Small sums of money can be kept at home. It is a wise idea to always keep a small amount of cash handy. Small would be under one hundred dollars. You may choose to keep larger amounts at home. Larger amounts bring up questions of how safe your money is stored. Besides, you could be missing out on additional income.
It is a good plan to have a money market or savings account established for your emergency fund. These are beneficial for a variety of reasons. One reason is that it keeps your money secure from loss or theft.
Also, it adds an additional step to getting access to your money. This may, or may not,matter for you, but some people need a barrier to keep from spending their money. Cash at home is instantly accessible which is both good and bad. It is good because it is handy in an emergency. It is bad because you may spend it on unnecessary purchases and have no funds in an emergency.
Some money markets and savings accounts are paying better interest.
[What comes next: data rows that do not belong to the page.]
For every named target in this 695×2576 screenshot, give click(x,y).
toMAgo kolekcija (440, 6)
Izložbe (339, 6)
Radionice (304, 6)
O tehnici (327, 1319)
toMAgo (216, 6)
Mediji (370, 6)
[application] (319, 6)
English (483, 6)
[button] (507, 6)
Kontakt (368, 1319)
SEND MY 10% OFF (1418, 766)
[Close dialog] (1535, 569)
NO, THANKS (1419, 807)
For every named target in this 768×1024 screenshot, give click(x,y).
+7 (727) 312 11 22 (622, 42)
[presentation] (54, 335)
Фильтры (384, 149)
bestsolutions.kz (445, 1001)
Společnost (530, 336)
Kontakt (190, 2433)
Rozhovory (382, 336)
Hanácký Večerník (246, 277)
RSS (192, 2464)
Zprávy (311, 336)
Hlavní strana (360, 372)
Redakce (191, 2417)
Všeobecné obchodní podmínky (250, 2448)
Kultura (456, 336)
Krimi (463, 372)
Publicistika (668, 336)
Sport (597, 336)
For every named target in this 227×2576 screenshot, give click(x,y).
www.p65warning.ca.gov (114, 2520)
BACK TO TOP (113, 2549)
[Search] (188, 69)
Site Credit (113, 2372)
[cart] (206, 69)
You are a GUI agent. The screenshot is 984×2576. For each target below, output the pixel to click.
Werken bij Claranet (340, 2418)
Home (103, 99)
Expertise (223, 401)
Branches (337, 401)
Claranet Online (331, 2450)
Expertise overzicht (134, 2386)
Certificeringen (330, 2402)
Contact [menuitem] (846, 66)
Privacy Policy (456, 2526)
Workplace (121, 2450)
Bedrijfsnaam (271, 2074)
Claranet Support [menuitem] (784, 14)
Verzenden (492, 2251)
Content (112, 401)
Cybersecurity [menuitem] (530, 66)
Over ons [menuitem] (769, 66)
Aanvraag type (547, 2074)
This allows you to make additional money off your emergency funds. That puts that money to work for you. You saved hard to get that money. It should work hard for you.
Online money market or savings accounts pay more than brick-and-mortar banks. They should be FDIC-insured. Check out the fees and minimums before opening one. Otherwise, these are good for money you may need right away.
Do not confuse money market accounts with money market mutual funds. Money market mutual funds are supposed to be stable. They are supposed to stay at their one dollar a share value. In the last financial crisis, some money market mutual funds did break the one dollar share and lost money. That is why a money market account at a bank is advisable over a money market mutual fund.
What about large emergency funds? Personal finance advisers recommend three to six months living expenses in an emergency fund. That is a lot of money. You can maximize these savings by choosing to put some of your money in less liquid accounts.
A word about liquidity: it refers to how easy it is to access your money. Money market and savings accounts are the most liquid. The next would be accounts you can sell easily to get your money. One type of account that would be easy to sell is a stock, however, emergency funds should not be kept in stocks. This is because the value of a stock fluctuates too much for safety of principal that an emergency fund needs.
Combining safety and with some liquidity brings options such as United States Treasury bills and short-term certificates of deposit. These can be suitable for a portion of emergency funds once you have over three months’ worth of savings. A Treasury bill that renews every 13 weeks or a three month certificate of deposit may provide higher interest than a money market account. You need to compare these rates to see which is higher.
Certificates of deposit at online banks pay better than brick-and-mortar banks. Treasury bills can be purchased directly through TreasuryDirect. You don't want to buy them through a broker as that will cost too much money for your needs.
Basically, you want to have a few months’ worth of savings in a money market account for quick access. A few months more savings could go into CDs that are kept very short. These savings would have time to make more money, but be available if you had a job loss or longer range emergency.